The Kerryman (South Kerry Edition)
O’Connor clan descends on Brosna to commemorate village’s native son and Irish Volunteer Batt O’Connor
BROSNA was the focus of another great Kerry commemoration on Friday as O’Connor clan members from across the county and beyond arrived to celebrate the memory of Irish Volunteer and TD Batt O’Connor.
A leading figure in the War of Independence who went on to serve as a TD for Dublin until his death in 1935, Batt O’Connor was also central to the 1916 Rising in Kerry. Sent to Kerry by Republican HQ in Dublin in the company of Con Collins in 1916, Batt managed to evade capture on Collin’s apprehension by the RIC. But he was arrested on his way into Dublin and interred in Frongoch where he struck up a lasting friendship with the Big Fella himself, Michael Collins.

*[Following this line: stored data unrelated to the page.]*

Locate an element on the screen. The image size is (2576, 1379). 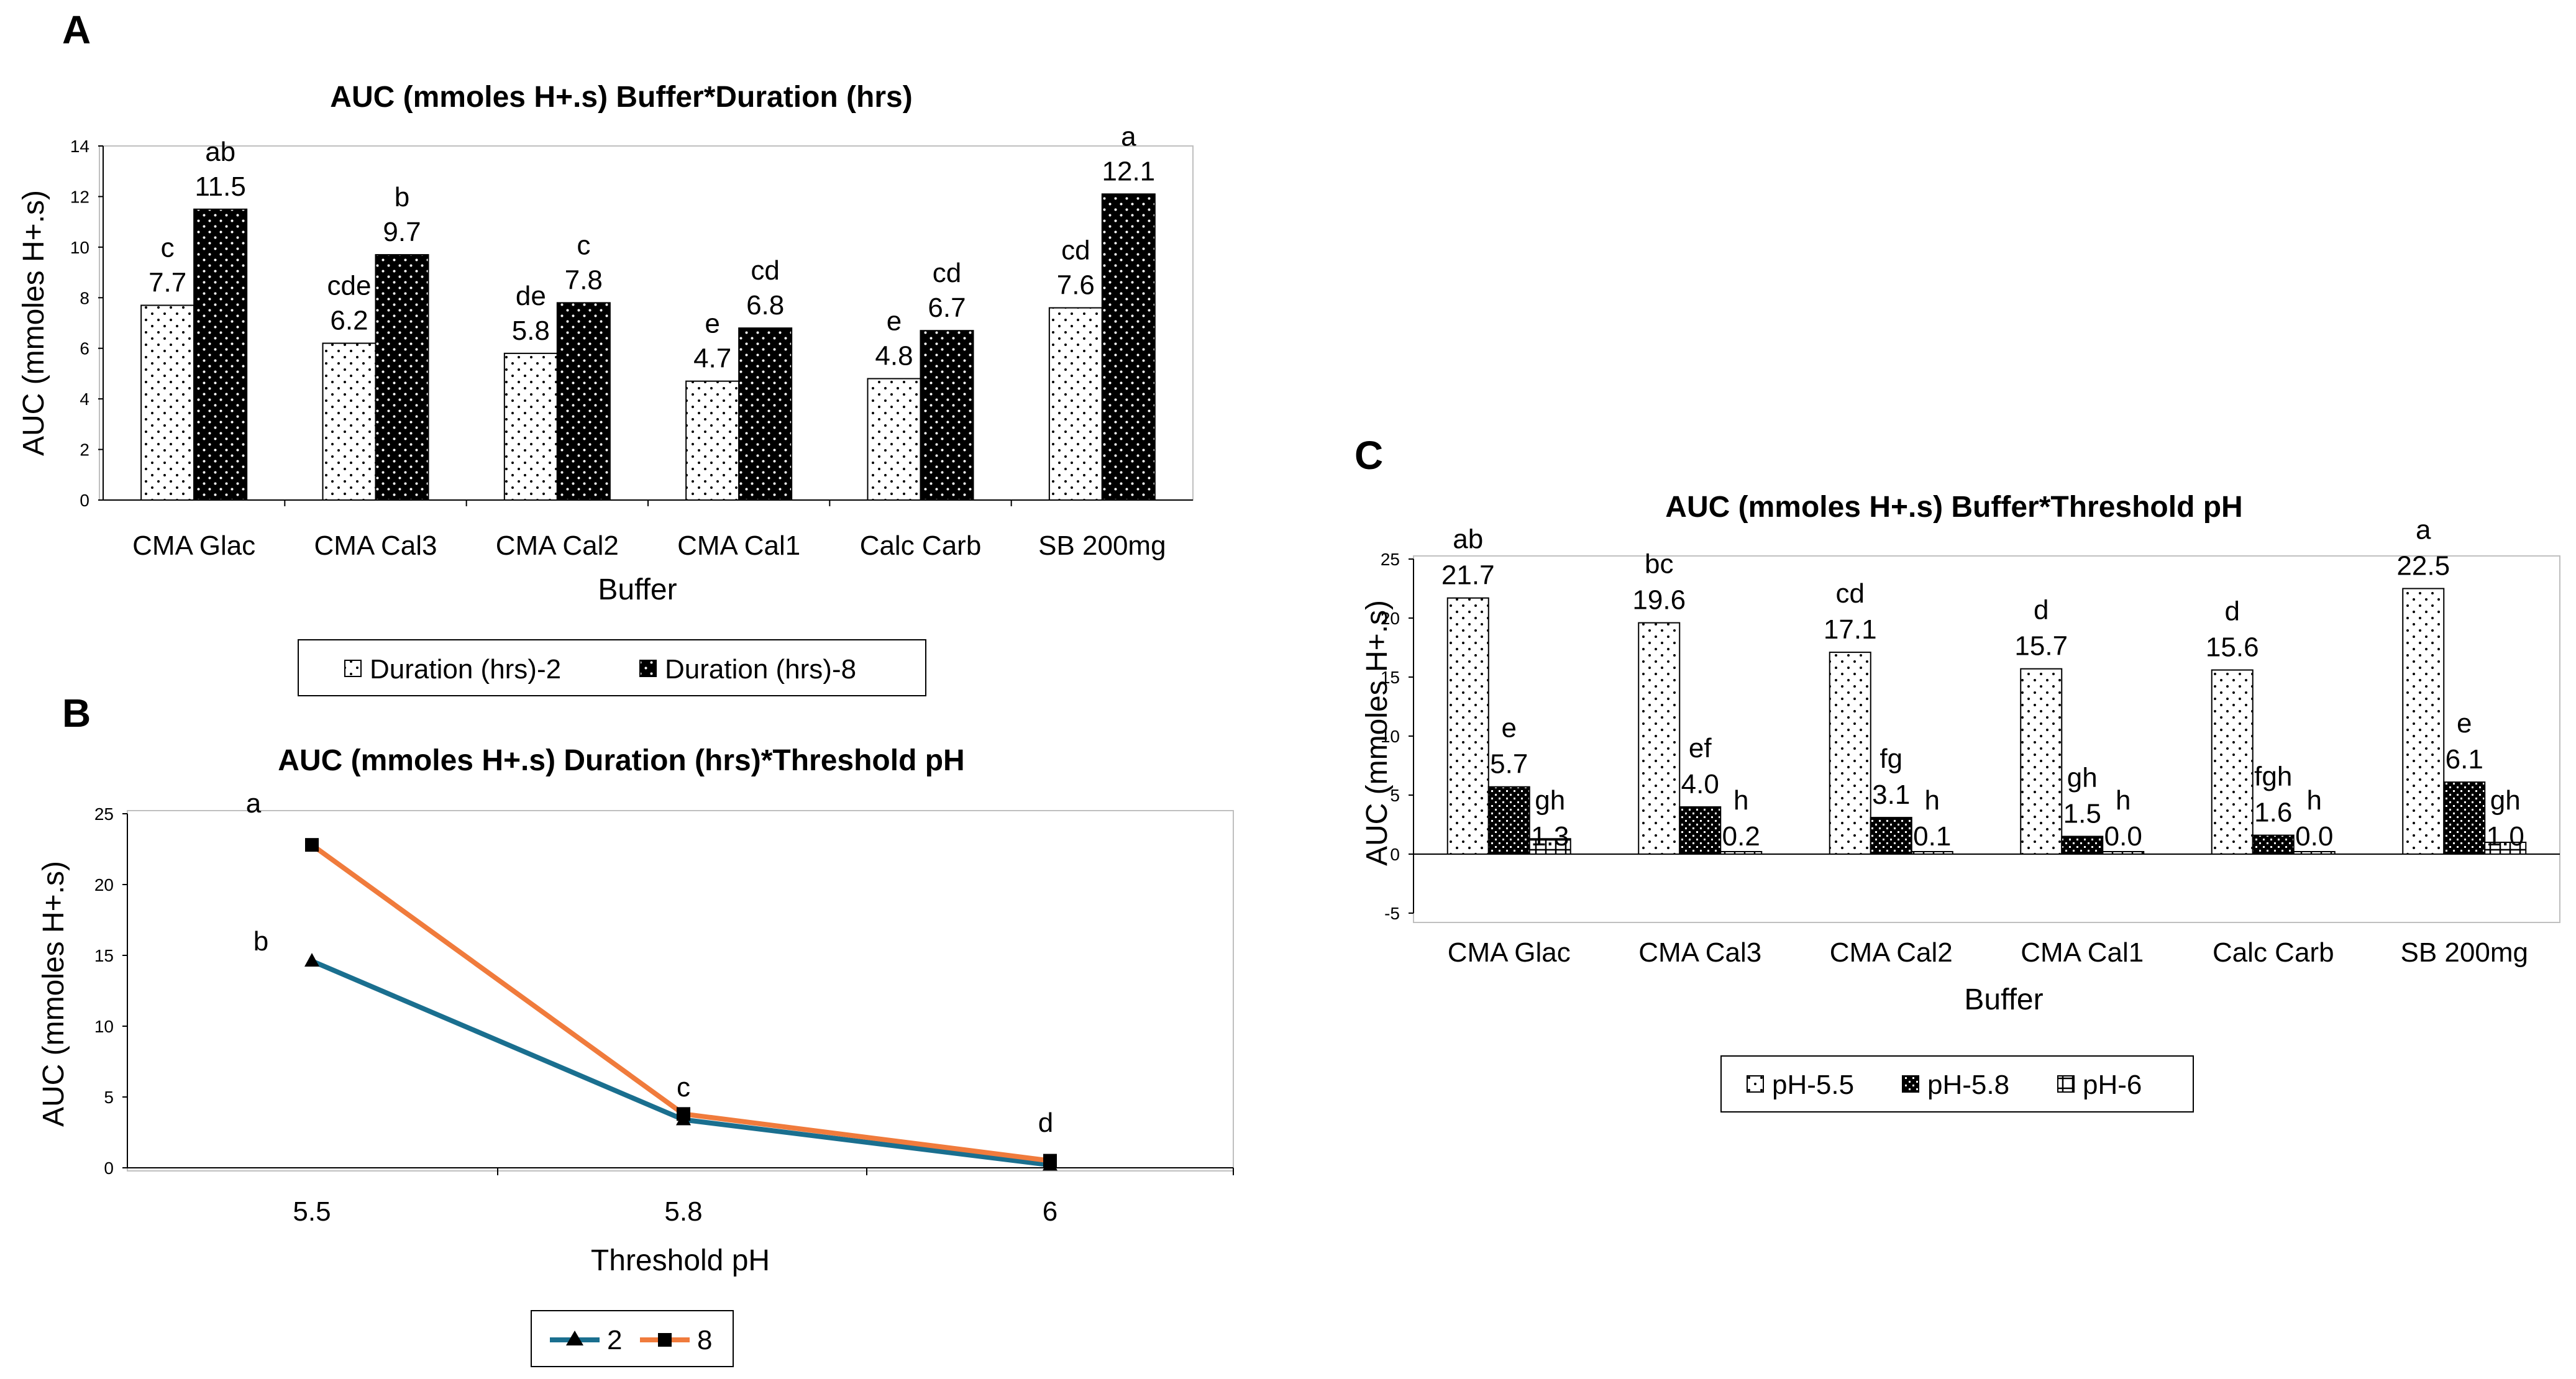
chart-a-value-label: 7.7 is located at coordinates (167, 283).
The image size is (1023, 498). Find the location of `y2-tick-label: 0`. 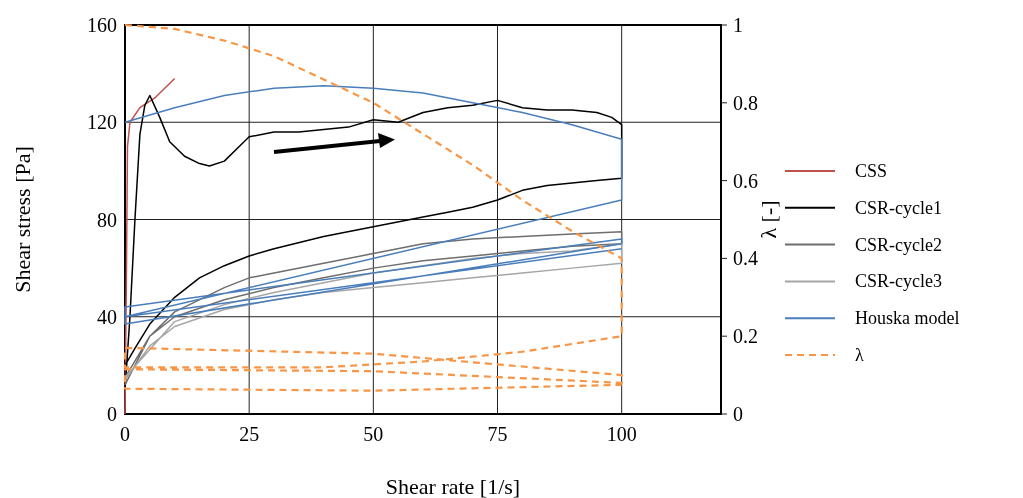

y2-tick-label: 0 is located at coordinates (738, 414).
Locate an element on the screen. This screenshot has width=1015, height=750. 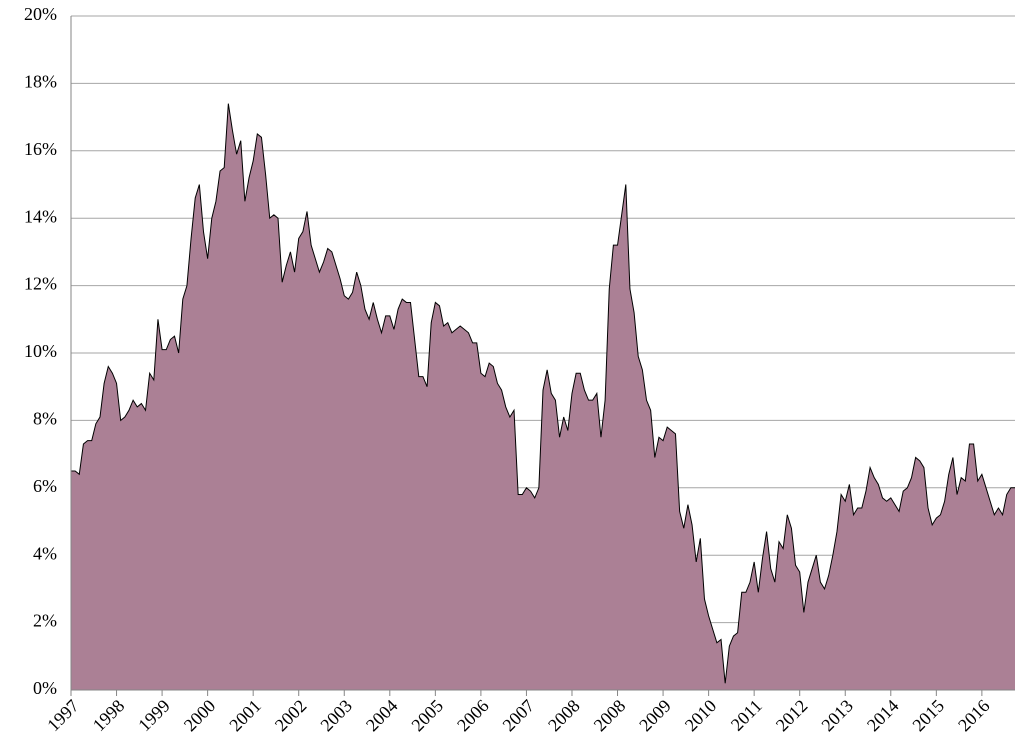
x-tick-label: 2011 is located at coordinates (746, 716).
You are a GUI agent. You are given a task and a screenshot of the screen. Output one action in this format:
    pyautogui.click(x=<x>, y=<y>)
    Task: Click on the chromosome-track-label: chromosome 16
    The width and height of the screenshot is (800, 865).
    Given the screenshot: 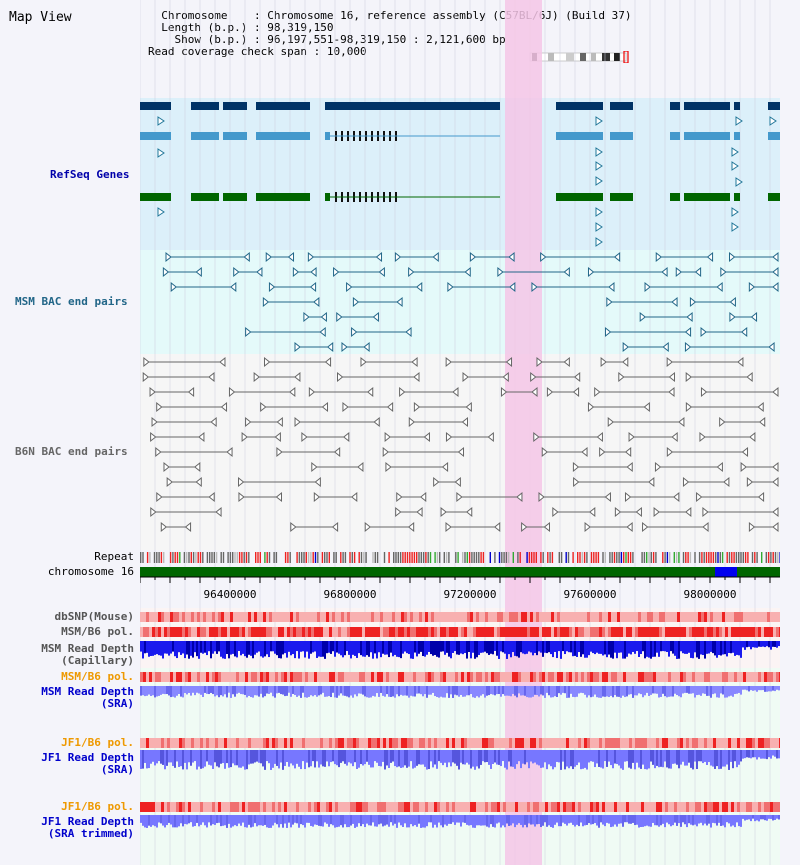 What is the action you would take?
    pyautogui.click(x=90, y=572)
    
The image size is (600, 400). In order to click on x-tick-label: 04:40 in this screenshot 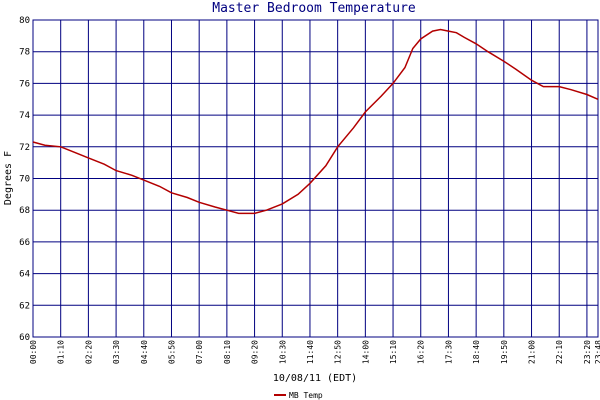, I will do `click(144, 352)`.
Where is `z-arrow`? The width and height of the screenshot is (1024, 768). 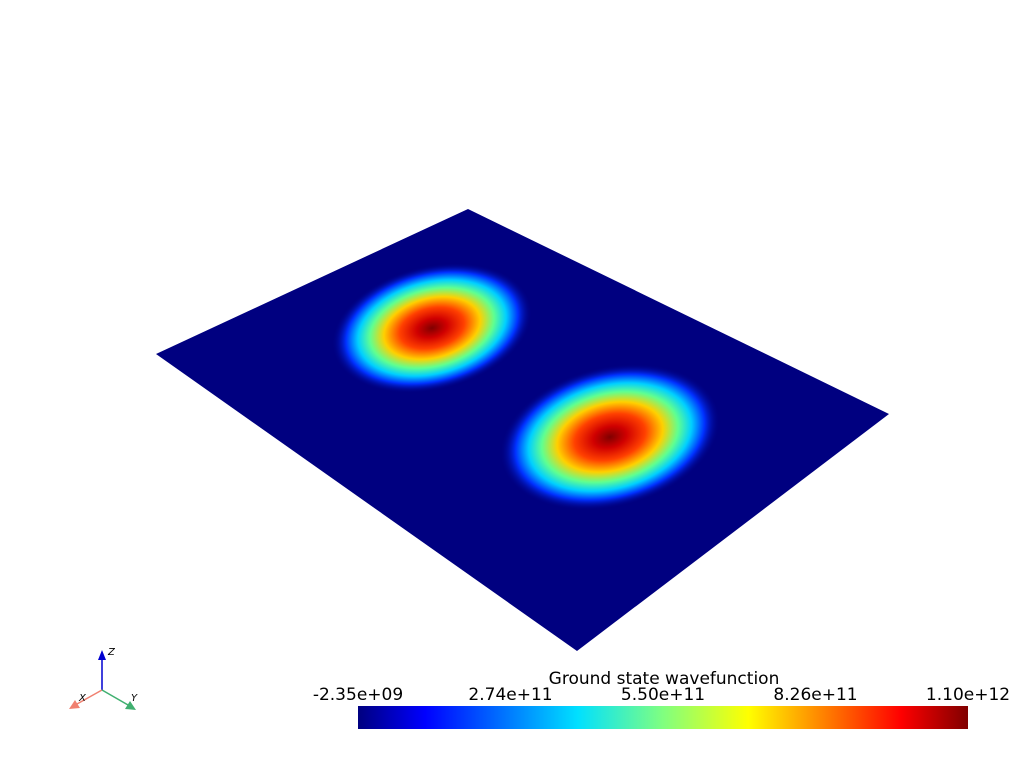
z-arrow is located at coordinates (102, 655).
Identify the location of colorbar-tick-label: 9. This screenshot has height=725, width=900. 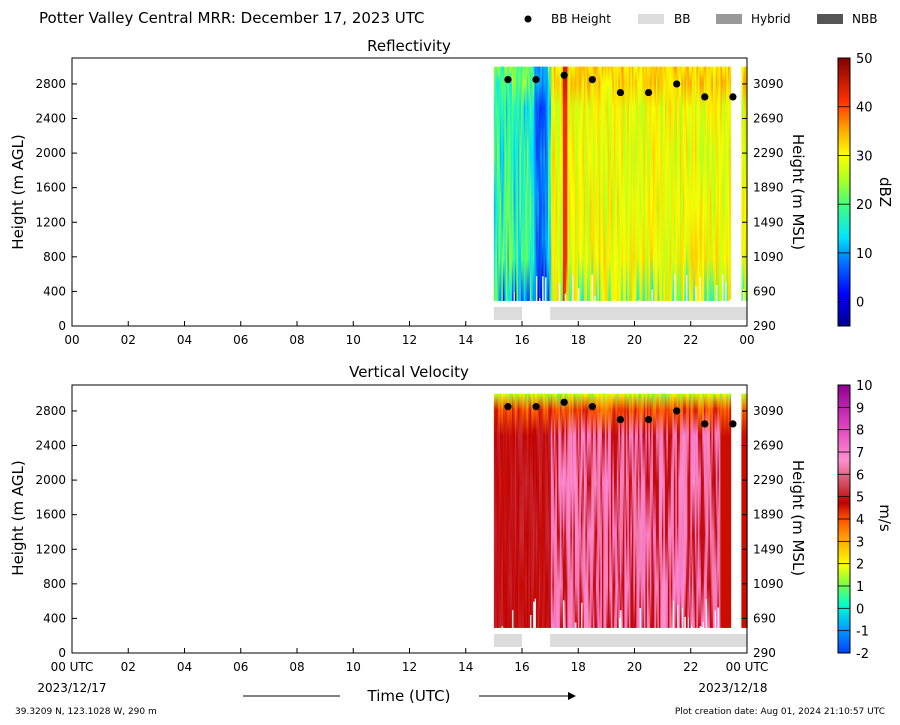
(860, 408).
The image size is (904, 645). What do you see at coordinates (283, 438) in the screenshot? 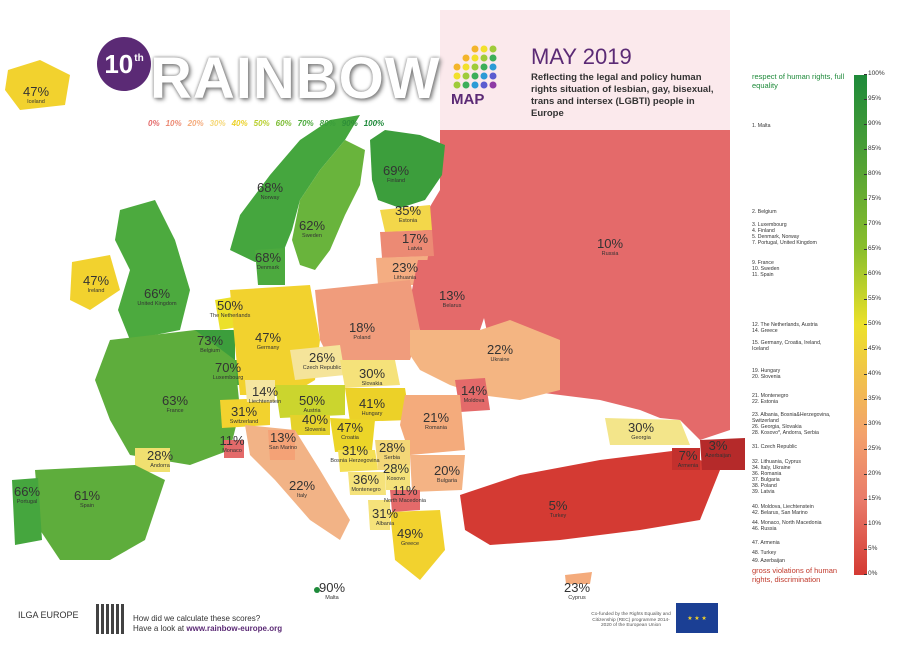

Following his release from Frongoch he helped reorganise the Irish Volunteers, going on to play a key role in the War of Independence. He also famously used his building expertise to great effect, fashioning hiding places in premises across Dublin for on-the-run patriots, not least Michael Collins himself. Now, thanks to one modern-day O’Connor we can read about Batt’s life in great detail in a book that was central to Friday’s commemorations –Bertie O’Connor’s Bartholomew O’Connor: An Account of his Life and Fight for Irish Independence. Joining Bertie and his own family were a host of O’Connors and other relatives of the great patriot as the Defence Forces carried out a full colour ceremony following Mass.
“Batts’ cousins were led into the church by Anthony O’ Carroll, a grandnephew and his wife who had come from Limerick. Ninety-yearold Kathleen Curtin Castleisland followed on proudly holding Batt’s gold watch,” Bertie told The Kerryman. Relatives played a huge role in the Mass, which was followed by the Defence Forces’ stirring Colour Party. Among those recalling Batt O’Connor was Minister of State Eoghan Murphy who told how he had grown up in the same neighbourhood in which Batt O’Connor lived in Donnybrook. Brosna relative Laura O’Sullivan read her cousin’s words on the Proclamation: “the sweet words of freedom that anointed the soul of the Patriot by preserving his Race willing to accept death over slavery.”